Assigned task:
Report each line from the listing that the string "size" appears in.

Source material:
====
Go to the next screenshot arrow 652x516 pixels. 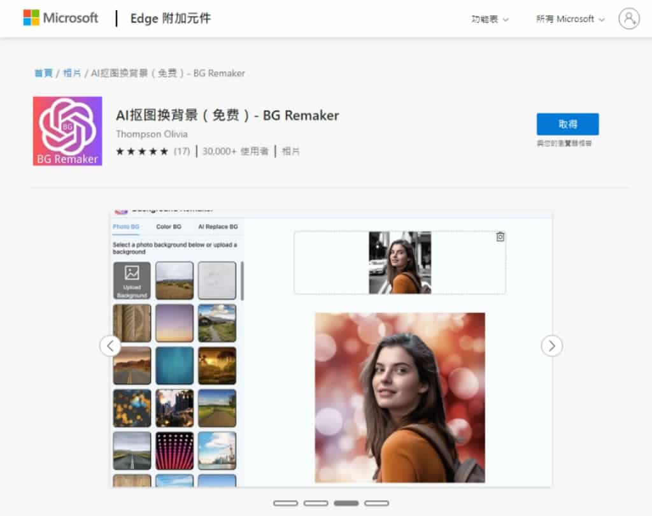click(x=551, y=346)
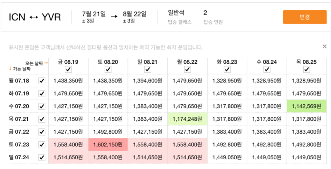This screenshot has width=331, height=169.
Task: Select the highest fare 1,602,150원 red cell
Action: pyautogui.click(x=108, y=144)
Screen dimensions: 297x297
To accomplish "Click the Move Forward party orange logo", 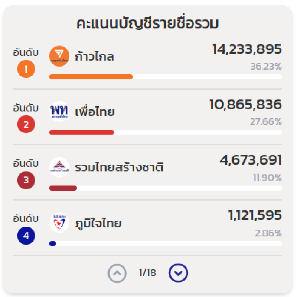I will click(x=59, y=56).
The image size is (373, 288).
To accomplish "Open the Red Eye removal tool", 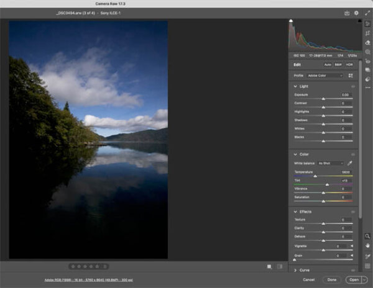I will (367, 61).
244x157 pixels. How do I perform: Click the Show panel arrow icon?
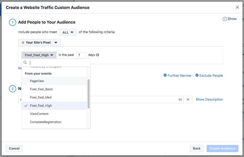tap(225, 19)
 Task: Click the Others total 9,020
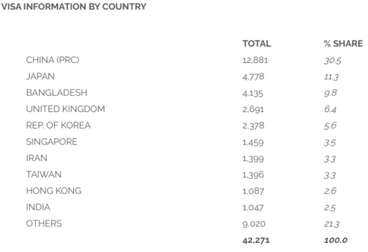[x=254, y=224]
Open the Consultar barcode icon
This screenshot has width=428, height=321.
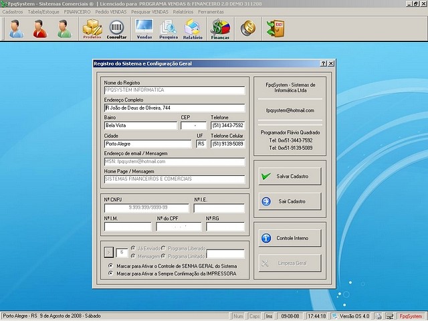point(116,29)
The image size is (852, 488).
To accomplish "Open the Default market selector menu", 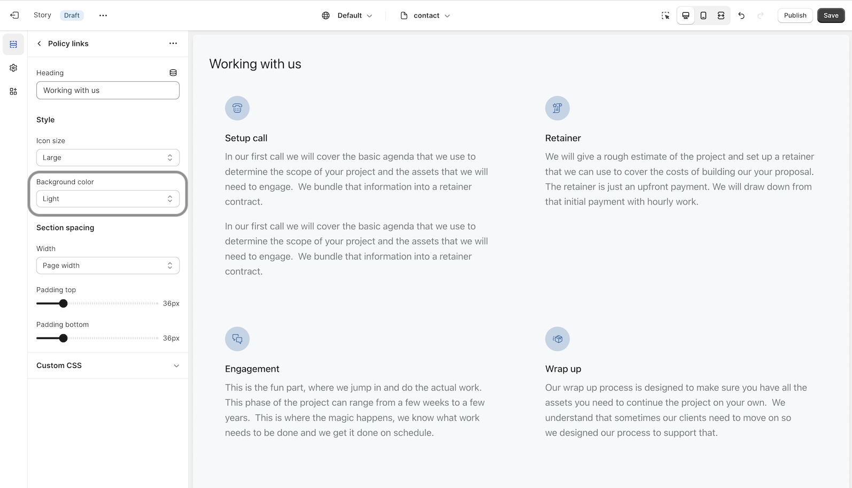I will pyautogui.click(x=347, y=15).
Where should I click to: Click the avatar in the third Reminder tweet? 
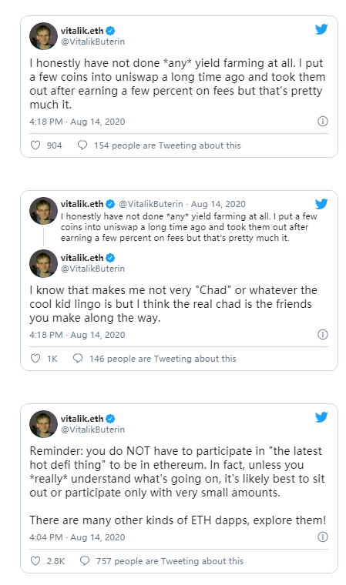[43, 424]
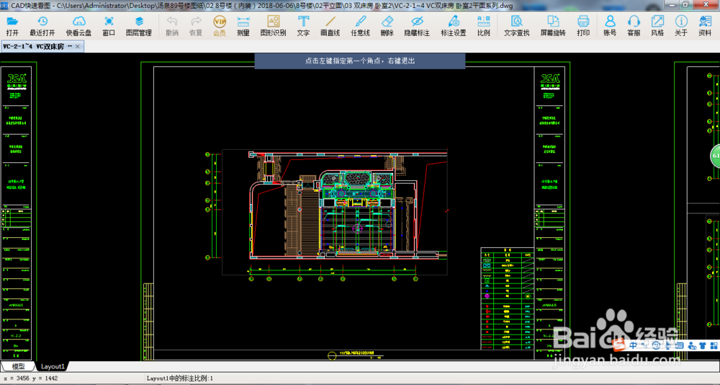Open the VIP member (会员) page

click(220, 26)
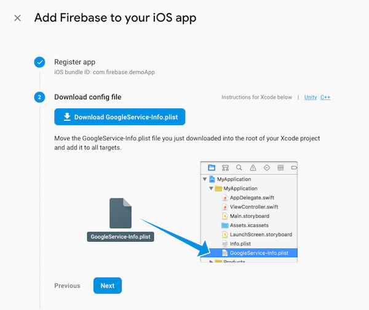
Task: Click the step 2 number badge
Action: point(40,97)
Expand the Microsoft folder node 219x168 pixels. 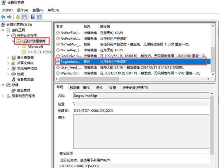tap(19, 47)
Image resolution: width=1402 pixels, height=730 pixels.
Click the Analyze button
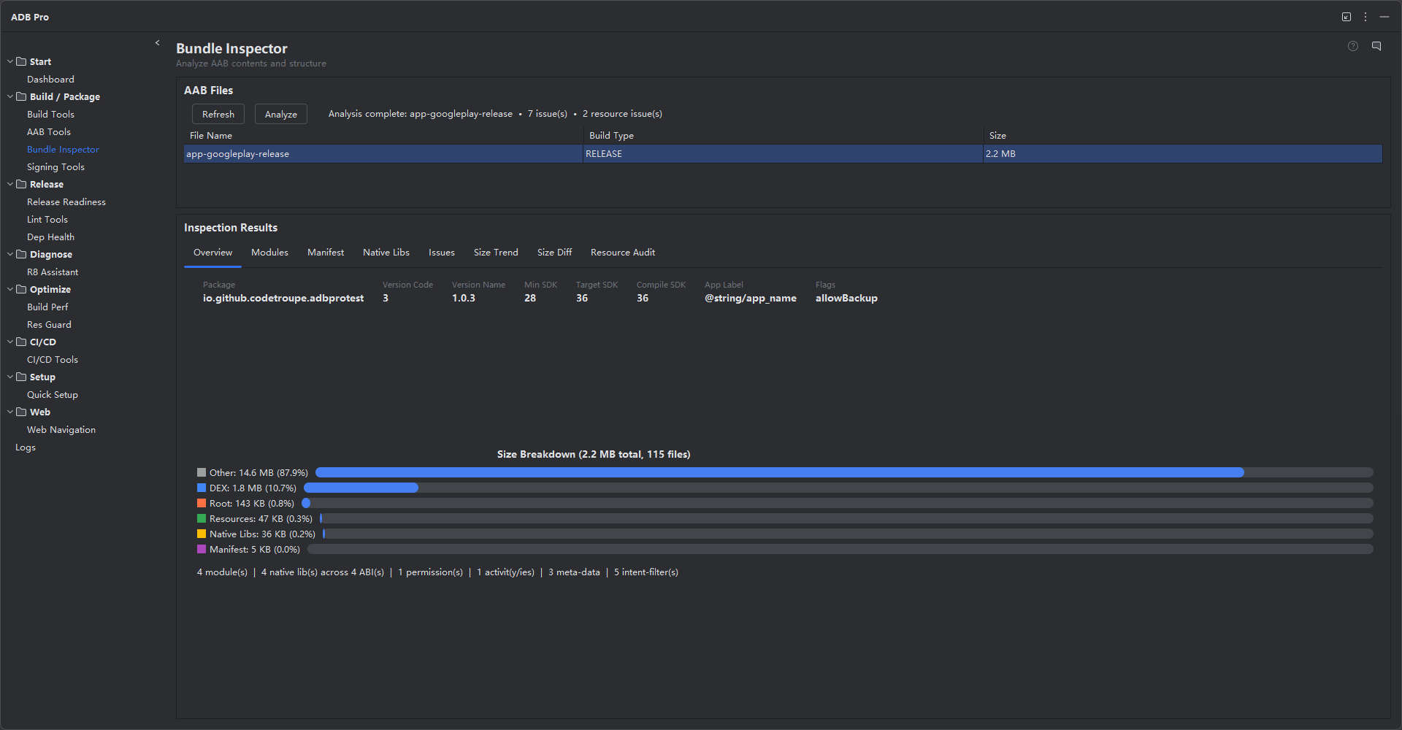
====
Response box:
The image size is (373, 288).
The image size is (852, 488).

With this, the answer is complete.